Eurispes insiste sul concetto di inflazione percepita. Forse esagera nella stima della perdita del potere d’acquisto, ma non c’è dubbio che negli ultimi anni c’è stato un impressionante travaso di redditi a favore di chi poteva «fare i prezzi» e a danno di chi quei prezzi doveva subirli perché i salari non potevano aumentare per l’accordo del `93 e per questioni di competitività.
La globalizzazione fa vittime. Non è una novità: tutte le fasi del capitalismo (caratterizzate da importanti innovazioni) hanno fatto vittime.
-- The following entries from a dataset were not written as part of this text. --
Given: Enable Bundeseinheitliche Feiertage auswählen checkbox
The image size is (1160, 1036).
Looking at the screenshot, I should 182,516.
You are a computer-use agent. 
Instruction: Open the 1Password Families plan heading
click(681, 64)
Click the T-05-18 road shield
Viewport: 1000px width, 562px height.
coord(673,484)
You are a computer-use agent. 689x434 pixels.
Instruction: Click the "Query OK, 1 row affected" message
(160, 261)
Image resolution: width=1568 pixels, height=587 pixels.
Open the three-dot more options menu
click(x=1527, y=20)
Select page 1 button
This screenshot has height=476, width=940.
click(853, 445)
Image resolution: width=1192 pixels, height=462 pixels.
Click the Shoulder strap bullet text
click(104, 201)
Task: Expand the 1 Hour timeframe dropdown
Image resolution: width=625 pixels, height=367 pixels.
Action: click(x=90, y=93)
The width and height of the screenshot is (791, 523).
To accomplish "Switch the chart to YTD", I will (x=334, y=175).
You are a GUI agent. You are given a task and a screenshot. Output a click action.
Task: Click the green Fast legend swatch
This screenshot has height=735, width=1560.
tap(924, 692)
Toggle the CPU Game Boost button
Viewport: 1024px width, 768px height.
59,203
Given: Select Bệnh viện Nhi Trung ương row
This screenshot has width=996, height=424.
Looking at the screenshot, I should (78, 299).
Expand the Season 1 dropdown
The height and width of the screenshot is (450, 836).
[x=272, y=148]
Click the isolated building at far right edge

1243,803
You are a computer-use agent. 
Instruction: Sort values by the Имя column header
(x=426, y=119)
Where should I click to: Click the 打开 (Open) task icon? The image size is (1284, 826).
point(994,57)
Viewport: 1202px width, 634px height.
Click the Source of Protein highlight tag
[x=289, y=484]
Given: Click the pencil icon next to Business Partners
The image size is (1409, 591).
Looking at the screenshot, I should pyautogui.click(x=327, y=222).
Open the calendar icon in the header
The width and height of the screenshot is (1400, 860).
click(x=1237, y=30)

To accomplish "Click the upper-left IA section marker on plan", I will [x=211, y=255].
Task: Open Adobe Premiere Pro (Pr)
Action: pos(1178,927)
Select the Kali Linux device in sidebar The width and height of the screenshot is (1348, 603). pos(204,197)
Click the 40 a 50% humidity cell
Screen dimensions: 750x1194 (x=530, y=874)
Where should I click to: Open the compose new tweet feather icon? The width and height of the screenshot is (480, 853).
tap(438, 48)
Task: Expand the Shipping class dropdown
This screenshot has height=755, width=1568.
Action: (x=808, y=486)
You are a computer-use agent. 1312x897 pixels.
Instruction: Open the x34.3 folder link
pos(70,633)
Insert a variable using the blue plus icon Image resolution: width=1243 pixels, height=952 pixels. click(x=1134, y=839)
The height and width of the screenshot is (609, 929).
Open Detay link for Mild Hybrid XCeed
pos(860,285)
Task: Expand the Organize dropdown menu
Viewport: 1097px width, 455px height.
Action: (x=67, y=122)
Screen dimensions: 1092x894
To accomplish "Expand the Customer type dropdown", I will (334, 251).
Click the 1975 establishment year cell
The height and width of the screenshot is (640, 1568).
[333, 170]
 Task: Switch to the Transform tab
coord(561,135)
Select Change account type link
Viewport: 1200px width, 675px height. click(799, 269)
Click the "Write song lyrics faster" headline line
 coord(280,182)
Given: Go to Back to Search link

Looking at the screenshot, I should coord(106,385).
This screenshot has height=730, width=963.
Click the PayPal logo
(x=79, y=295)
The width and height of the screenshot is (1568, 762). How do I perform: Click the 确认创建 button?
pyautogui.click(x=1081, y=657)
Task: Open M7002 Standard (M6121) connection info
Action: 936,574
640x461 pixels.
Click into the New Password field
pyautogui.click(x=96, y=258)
In Italia, purtroppo, c’è un’aggravante: il sistema produttivo, la manifattura che aveva creato il miracolo italiano, sta scomparendo sotto le spallate di un inarrestabile declino industriale e le proteste di ieri sono solo la punta di un iceberg di situazioni critiche. Nella sua analisi Eurispes è in buona compagnia: da anni il governatore della Banca d’Italia e la Cgil hanno lanciato l’allarme. E i dati della produzione industriale (in declino da tre anni), degli ordinativi, dei consumi (quasi fermi) e delle esportazioni forniti dall’Istat (secondo il governo è l’unica fonte attendibile dell’informazione statistica) lo confermano.
Tutto questo porta Eurispes a esprimere un giudizio di sintesi sul quale difficilmente è possibile esprimere dissenso. L’Italia - ci dicono - ha fatto un passo indietro lungo il percorso dell’uguaglianza sociale, culturale ed economica. E poi, con un po’ di retorica, o se preferite con un eccesso di analisi sociologica, si parla di un «paese confuso e abulico, schiacciato sul presente, incapace di lanciare il cuore oltre l’ostacolo». Ma il governo è sdegnato per l’analisi. O forse Berlusconi si è offeso perché Eurispes afferma che alla paura e alla sfiducia dei cittadini fa da contraltare l’atteggiamento del governo che «rifiuta la realtà e continua a navigare a vista».
E accusa la politica di usare un «fiume» di parole, di argomenti, di temi sui quali battere e ribattere, magari in un salotto televisivo sotto la regia di Bruno Vespa. E quando i «fiumi» non bastano più, quando gli elettori si distraggono o perdono concentrazione ecco servito un lifting presidenziale, un look marinaro con bandana berlusconiana, un nuovo tema su cui concentrare l’attenzione anche, e soprattutto dell’opposizione. Alla quale vengono date mazzate non meno pesanti di quelle date alla destra, visto che al «berlusconismo dell’apparire» non ha saputo opporre un «attivismo del fare». O, se preferite «l’incapacità di contrapporre all’iperattività estetizzante di Belusconi, un dinamismo autenticamente politico e capace di dedizione all’essenza delle cose».
Da sinistra, ovviamente solo applausi all’Eurispes e nessuna autocritica: flessibilità e declino industriale sono cosa anche loro. Come loro è l’apertura a scellerate privatizzazioni anche della stato sociale.
Prima di applaudire dovrebbero pensarci.